Caverzagie K. — Henry Ford Hospital

Presented: Asia Pacific Medical Education Conference, January 2011

Background: Internal medicine training programs in the U.S. are charged with teaching and evaluating quality improvement (QI) as part of the Practice-Based Learning and Improvement (PBLI) and Systems-Based Practice (SBP) competencies. The American Board of Internal Medicine (ABIM) approved the use of ABIM PIMs Practice Improvement Modules® in internal medicine residency and fellowship programs as part of their PBLI/SBP curriculum. PIMs are Web-based tools that combine medical record audit, patient experience surveys, and an assessment of office systems to guide a comprehensive self-evaluation of practice performance. Preliminary research in training has suggested PIMs are variable in terms of ease of use and value in this setting. This study sought to deepen understanding of the PIM experience as part of the QI curriculum in residency and fellowship programs from the perspective of the PIM faculty leader.
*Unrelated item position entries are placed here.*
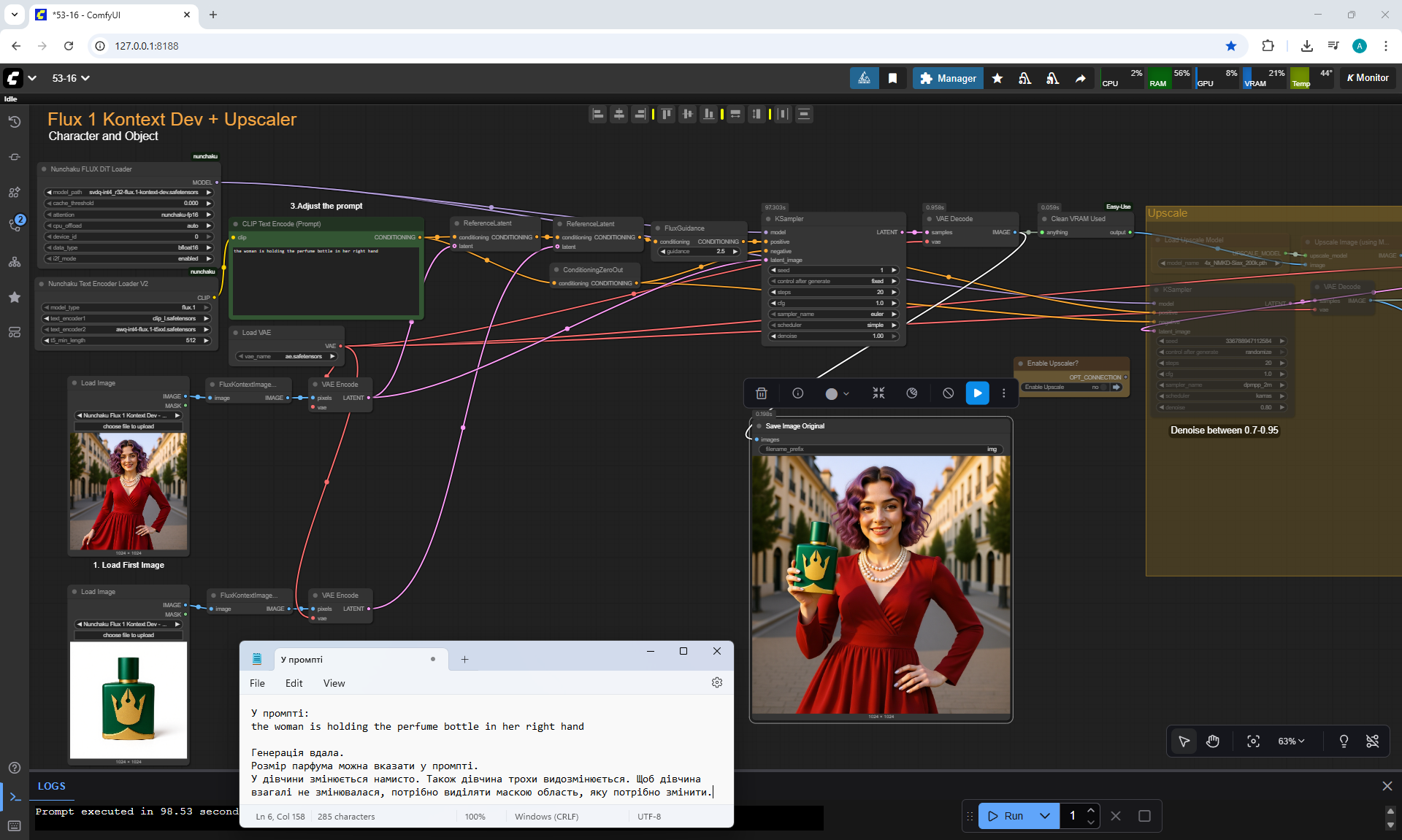This screenshot has height=840, width=1402.
Task: Open the 63% zoom dropdown
Action: pos(1291,741)
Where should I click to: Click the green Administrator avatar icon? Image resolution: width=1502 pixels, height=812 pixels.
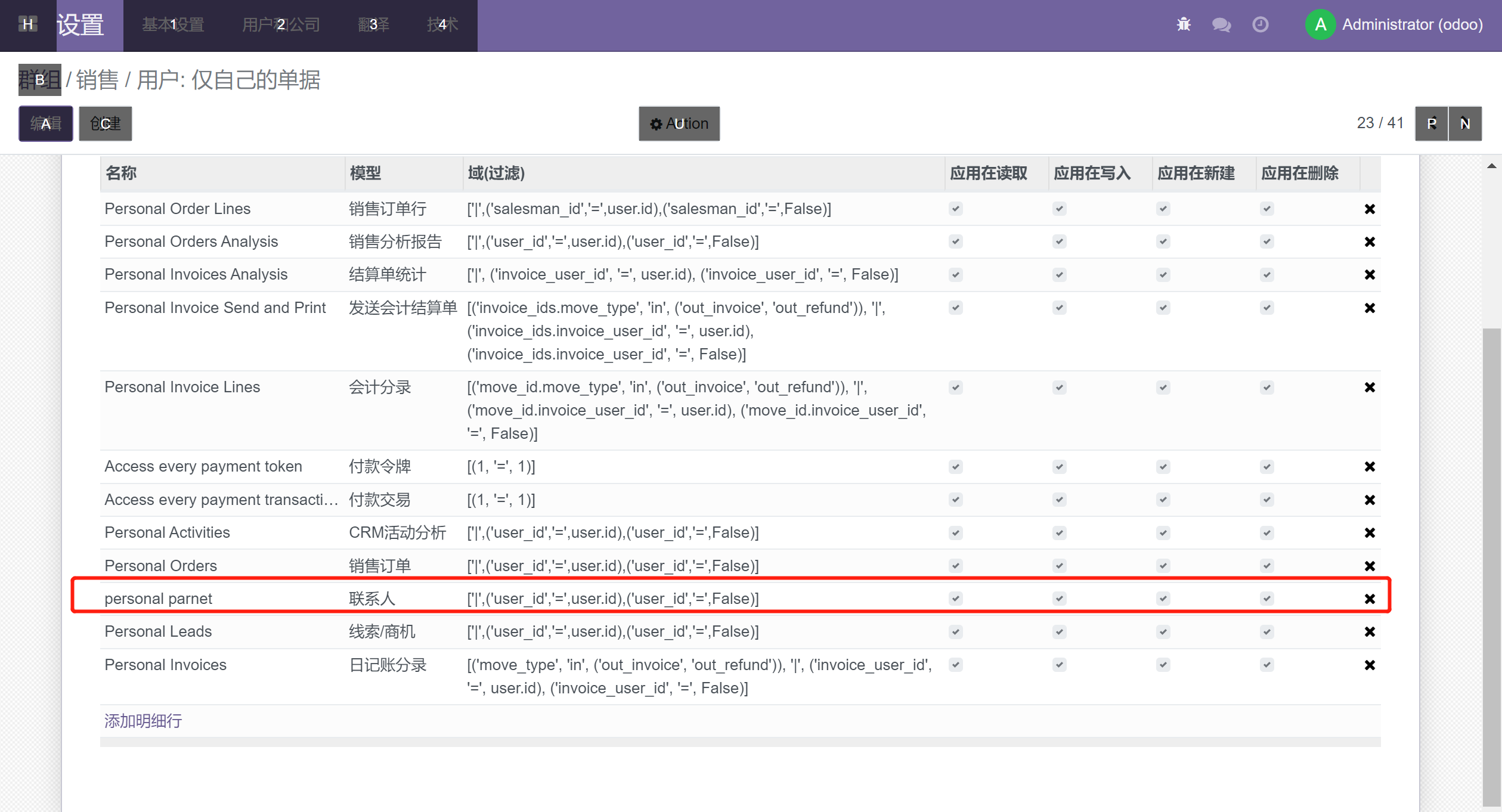coord(1320,24)
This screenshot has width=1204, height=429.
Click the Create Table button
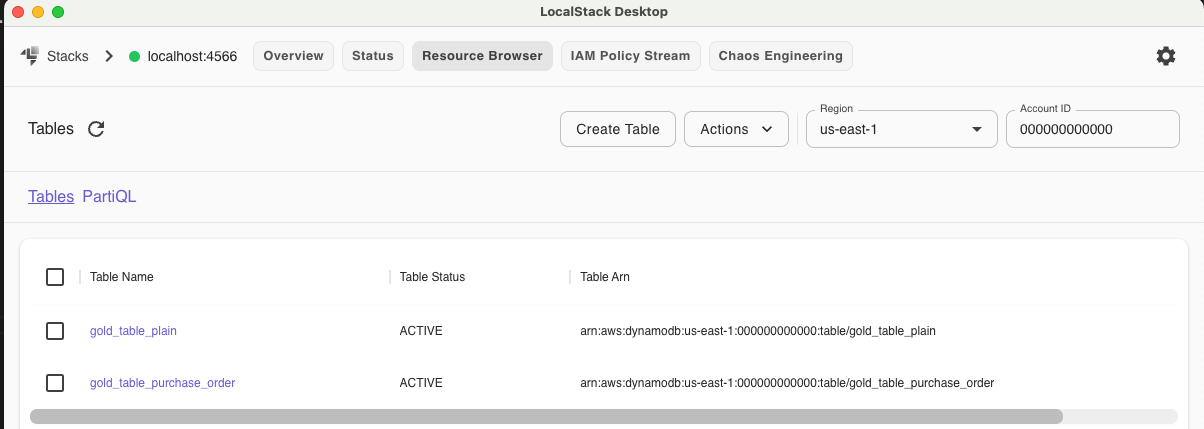617,129
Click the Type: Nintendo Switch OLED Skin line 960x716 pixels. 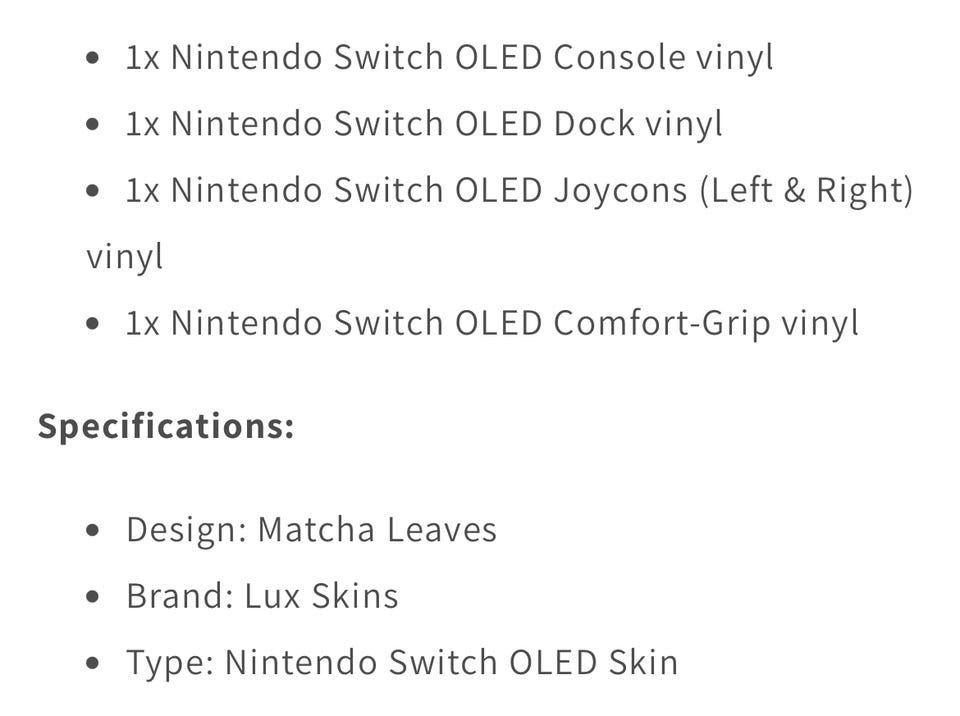[x=402, y=663]
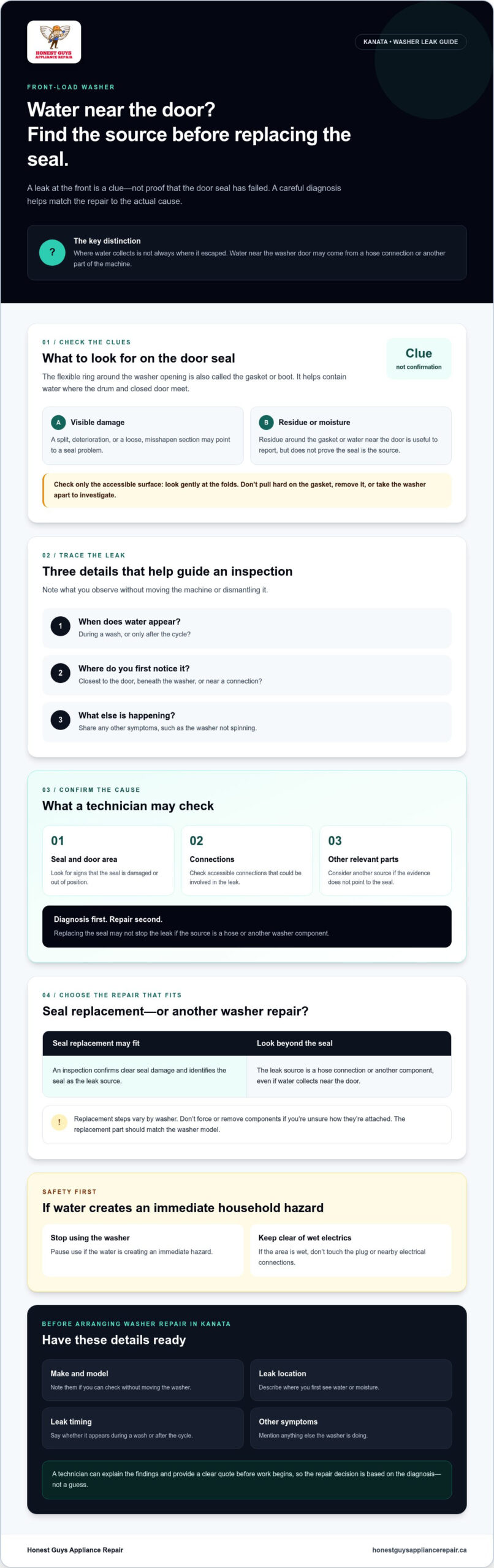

Methods: A total of 43/59 (73%) of programs responded to a Web-based survey assessing the experience and impact of a PIM in training. The Program Director (PD) or Associate PD was the leader of the PIM process in 30 of the 43 programs (70%), citing prior interest in QI, responsibility to program, and/or because “no one else was available to do it” as primary reasons for assuming the leadership role.

Results: Trainees’ degree of involvement was highly variable between programs, and several PIM leaders felt that residents and fellows were not engaged enough at a deep level, or with enough consistency. The most common QI activity for trainee involvement was data collection, largely through patient surveys or chart review. These activities were typically completed during clinic or research time, with only 17 of the 43 programs (40%) having protected time to complete the work. Few trainees were given leadership roles within the PIM process, or participated in higher level activities such as data analysis, problem solving or identification for areas of improvement.
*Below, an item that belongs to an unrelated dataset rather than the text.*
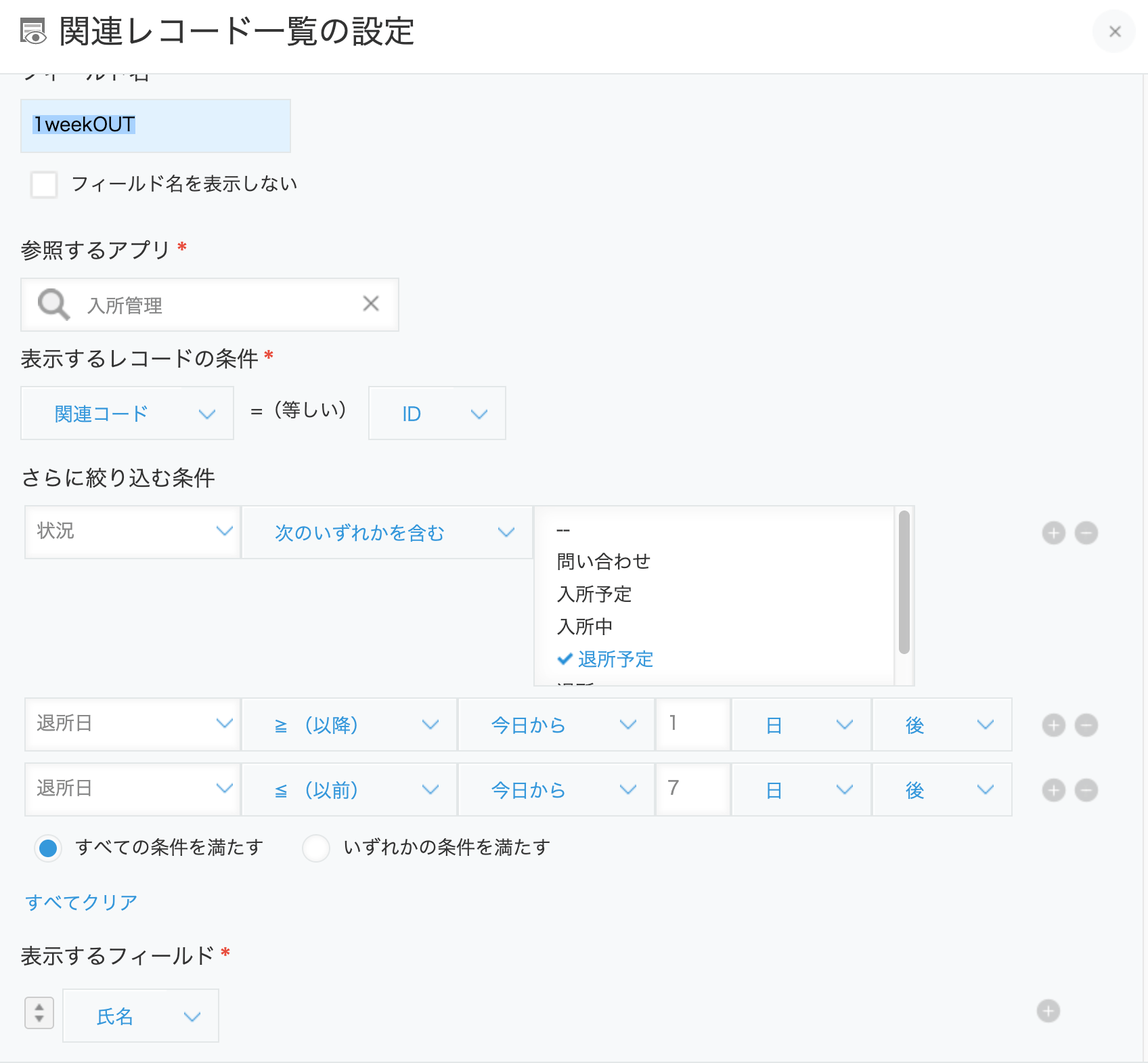Add a row after the 以降 退所日 condition
Screen dimensions: 1148x1063
point(1053,725)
Despite these modest roles, the majority of leaders felt that the completion of the PIM helped trainees learn basic principles of QI (36/41; 88%), develop competence in PBLI and SBP (34/41; 83%) and prepare them for MOC (30/41; 73%). Leaders further reported that completing the PIM improved the program’s ability to understand and develop QI initiatives (31/41; 76%) and frequently resulted in program-level (25/41; 61%) or institutional (26/41; 63%) enhancements to care systems or processes. Most described a sustainable improvement in process or outcome measures of patient care, such as increased screening rates for preventive services (30/41; 73%). The majority of leaders (36/43; 84%) reported that the effort to complete the PIM was worth the outcome.
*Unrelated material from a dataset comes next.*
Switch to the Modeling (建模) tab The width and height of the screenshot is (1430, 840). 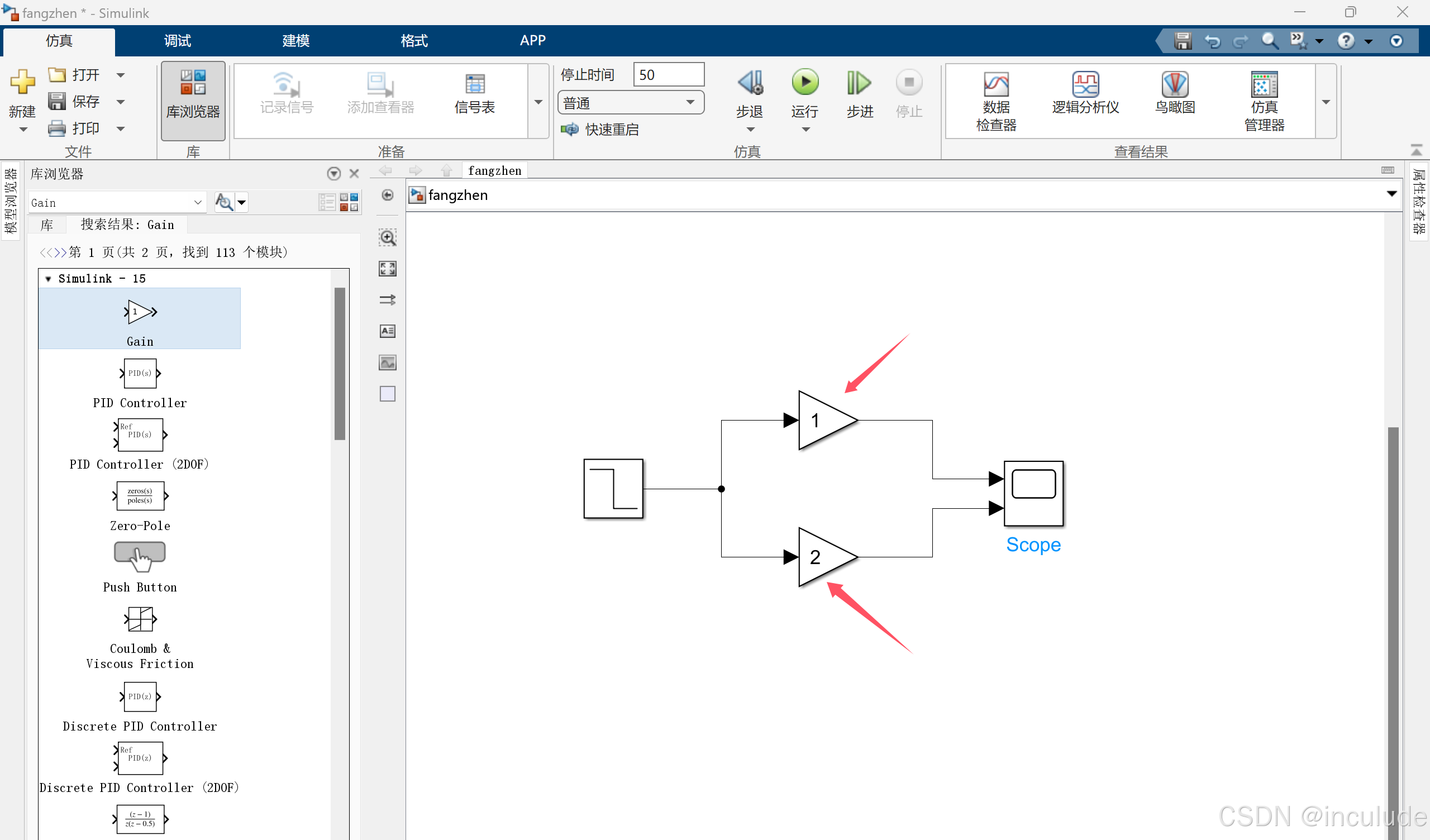[295, 40]
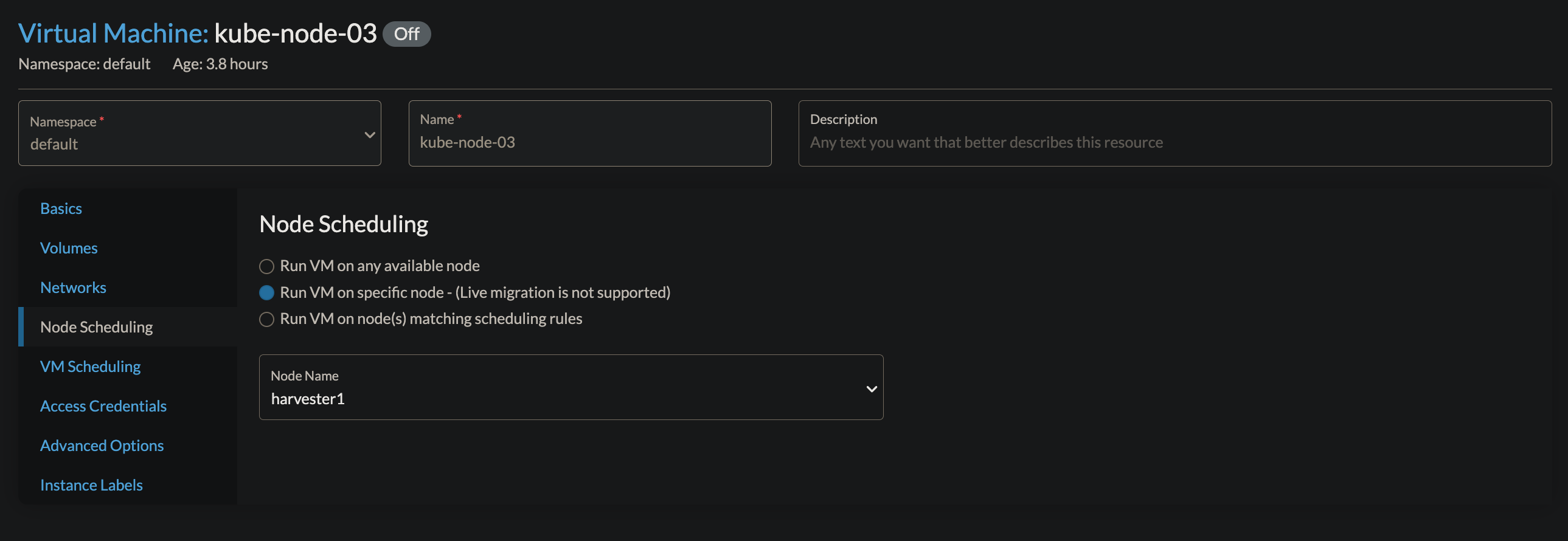Select the Node Scheduling tab
1568x541 pixels.
coord(96,328)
Conclusion: Leaders report PIMs to be a valuable but underutilized educational experience for trainees as well as training programs. Generally, PIM projects led to the development and implementation of meaningful QI activities and sustainable improvements. However, training programs should encourage greater faculty and trainee involvement, especially in QI projects. Future research should address the experience and impact of the PIM from the resident and fellow perspective, to better understand how trainee participation, learning and engagement in QI can be optimized.